1
votes

I'm trying to get unique set of data from the XML below

<output>
  <category>DB</category>
  <title>Database systems</title>
  <name>Smith</name>
  <name>John</name>
  <name>Adam</name>
</output>
<output>
  <category>DB</category>
  <title>Database systems</title>
  <name>John</name>
  <name>Smith</name>
  <name>Adam</name>
</output>
<output>
  <category>DB</category>
  <title>Database systems</title>
  <name>Adam</name>
  <name>Smith</name>
  <name>John</name>
</output>
<output>
  <category>Others</category>
  <title>Pattern Recognition</title>
  <name>Adam</name>
  <name>Jeff</name>
</output>
<output>
  <category>Others</category>
  <title>Pattern Recognition</title>
  <name>Jeff</name>
  <name>Adam</name>
</output>

Since the 3 output blocks contain the same information, I only need to pick one. But, when I use distinct-values() function, I'm getting all three of them in their respective order.
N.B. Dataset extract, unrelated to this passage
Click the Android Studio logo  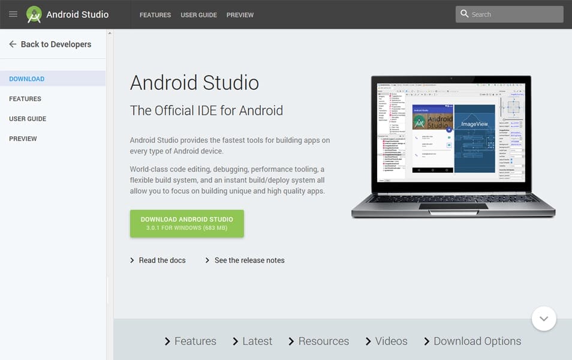click(x=34, y=14)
I have assigned the above table as $final and below is what I'm getting

for $f in distinct-values($final)
return $f

output

DBDatabase systemsSmithJohnAdam
DBDatabase systemsJohnSmithAdam
DBDatabase systemsAdamSmithJohn

expected

<output>
  <category>DB</category>
  <title>Database systems</title>
  <name>Smith</name>
  <name>John</name>
  <name>Adam</name>
</output>
<output>
  <category>Others</category>
  <title>Pattern Recognition</title>
  <name>Adam</name>
  <name>Jeff</name>
</output>

no need for ordering in I tried to sort the name tag but its not working out as it adds too much to the code. Is there any logic in Xquery to get one copy from the above XML ?

3
The three <output> elements are structurally different, so a simple deep-equal(...) does not work. When exactly to you consider two elements to contain "the same information"? What if a <name> was duplicated in one of them? Do you only want to disregard ordering?Leo Wörteler
If the 3 <output> tags are "equivalent" to you, why not just grab the first ([1]) tag and its children?Jack Fleeting
I consider two elements equal when the info in them is the same. Consider the above case as a textbook and authors. All three are the same. I can't take only first, because this is a sample among many other textbooks and the number of repetitions are differentrachithr
If that's the case, you may need to expand the sample xml in the question to show another case and how these cases relate to each other; for example, is the "same information" repeated sequentially (for example, 3 times in a row, as in your question) or can it be mingled with "same information" from another book/authors?Jack Fleeting
Updated the Question. The "title" is key here. Need to know books and their authors. You can assume that there is no other entry for the same book with different sets of authors.rachithr

3 Answers

1
votes

Try something along these lines on your actual xml:

let $inv :=
<doc>
 [your xml above]
</doc>
let $titles := $inv//output/title
for $title in distinct-values($titles)
return $inv//output[title[$title]][1]

Output:

<output>
  <category>DB</category>
  <title>Database systems</title>
  <name>Smith</name>
  <name>John</name>
  <name>Adam</name>
</output>
<output>
  <category>Others</category>
  <title>Pattern Recognition</title>
  <name>Adam</name>
  <name>Jeff</name>
</output>
0
votes

An option could be :

doc("data.xml")//output/*[not(preceding::*=.)]

Output :

<category>DB</category>
<title>Database systems</title>
<name>Smith</name>
<name>John</name>
<name>Adam</name>
0
votes

In XQuery 3, I think the shortest and most efficient is to use group by:

for $output in //output
group by $title := $output/title
return head($output)

https://xqueryfiddle.liberty-development.net/jyH9Xv5